The lack of insight into Sylvia’s life is particularly lamentable because it fails to explore the myth surrounding her suicide. Rather than venture a cogent guess as to why Plath really killed herself, Jeffs is satisfied to cultivate a refined but still highly dramatized glow of tragedy and martyrdom around her heroine. The suffering that leads to her suicide appears easy and decidedly unmessy: burn a few manuscripts, smoke a few cigarettes, take some long walks. The act itself is made into a moment of beautiful self-determination. Maybe this is true to Plath; Robert Lowell remarked that Plath had an “air of maddening docility”, and perhaps her suicide was as matter-of-fact as Jeffs makes it out to be.

Surely there was more, though. The film seems gullible, childlike even, in failing to look beyond the more obvious signposts of her depression. For instance, it’s easily to believe that Sylvia was devastated after spending years as second fiddle to Hughes, only to be dumped for another woman, yet there is no explanation of why she carried the hatred of her father with her for so many years (he died when she was eight). And while she keenly felt the restrictions of her roles as wife and mother in the late fifties, she was also an artist who had studied at Cambridge and probably could have avoided the era’s traditional obligations if she’d wanted to. Instead the film lingers on the surface, flirting with idolatry as it depicts the fascinating, and probably false, feeling of control that is supposed to typify the suicides of the “strong willed”.

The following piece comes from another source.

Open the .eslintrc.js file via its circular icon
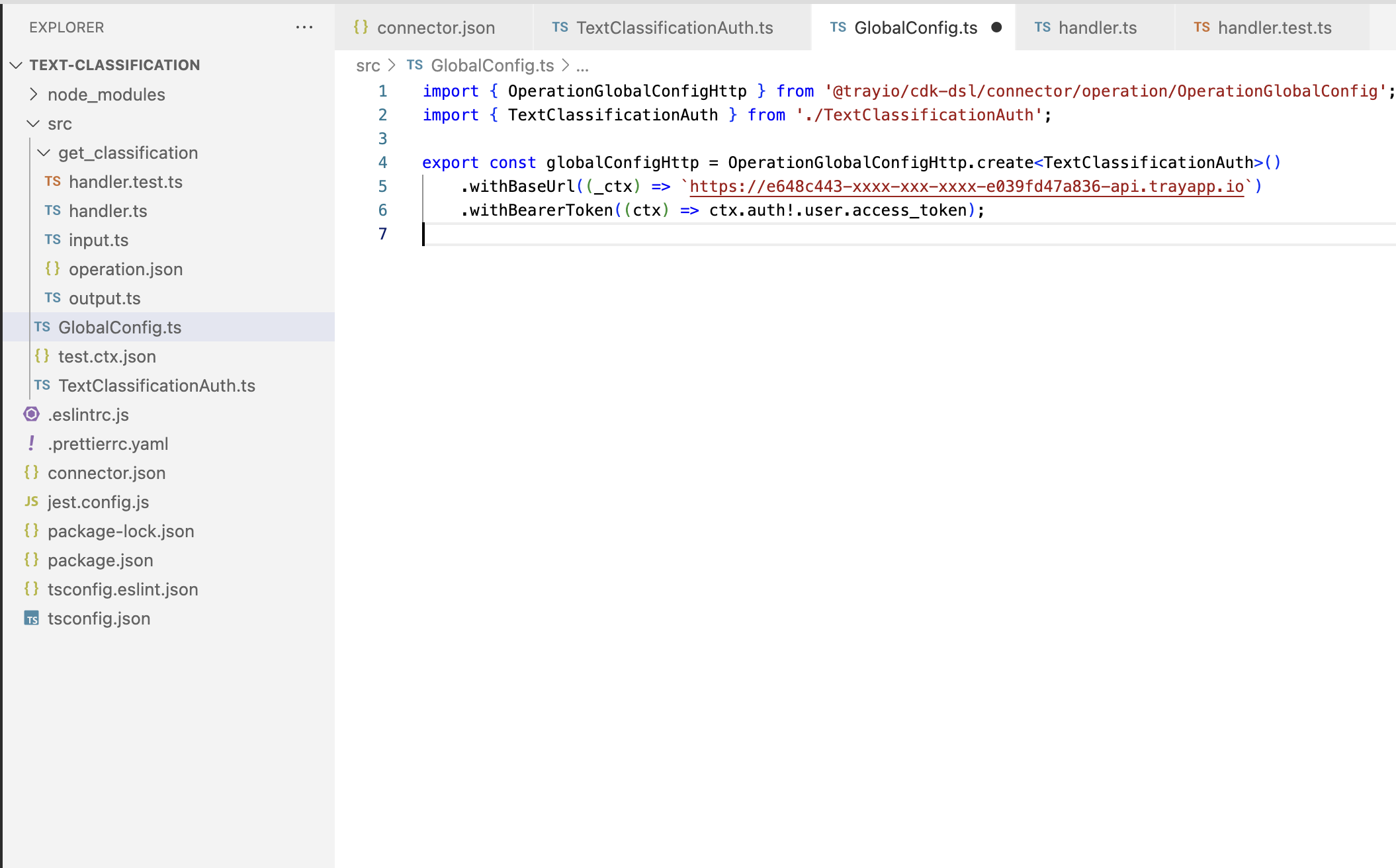The height and width of the screenshot is (868, 1396). click(31, 414)
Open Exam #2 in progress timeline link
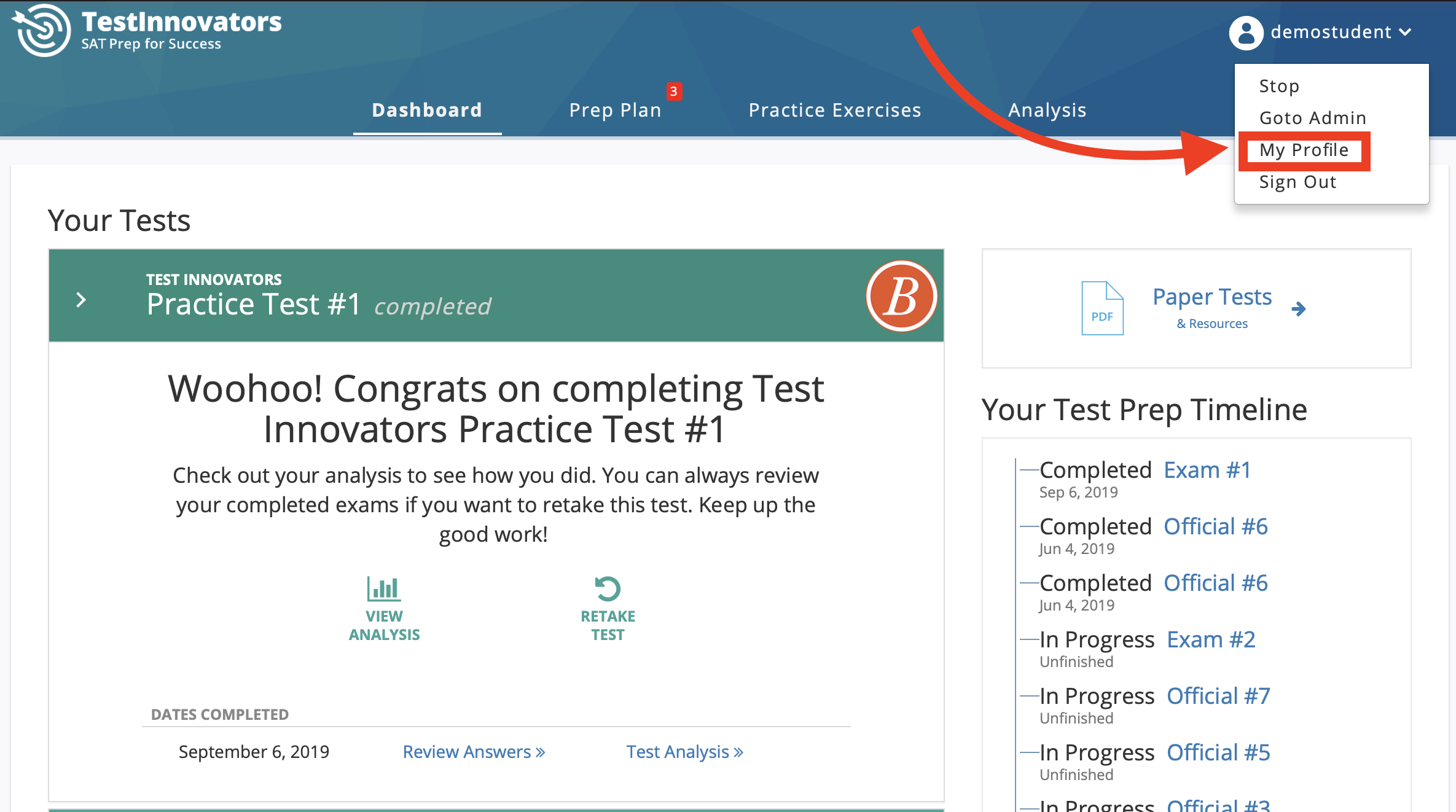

Sylvia’s final scene appears to be a positive step into the sublime rather than a final descent into the dark abyss, as she herself characterizes death earlier in the film. For Sylvia death really is a homecoming, in spite of what Al Alvarez tells her. Again, maybe this was true for Sylvia. But the film seems timid because it doesn’t test the truth of her will to die. This repeats the error committed by a number of people who fall under Plath’s spell, those for whom the romance of her suicide requires no explanation, only empathy. Leaving the shovels in the shed, “Sylvia” avoids exhuming its subject and merely polishes the headstone of a woman who remains, her aura intact, one of American literature’s most fascinating figures.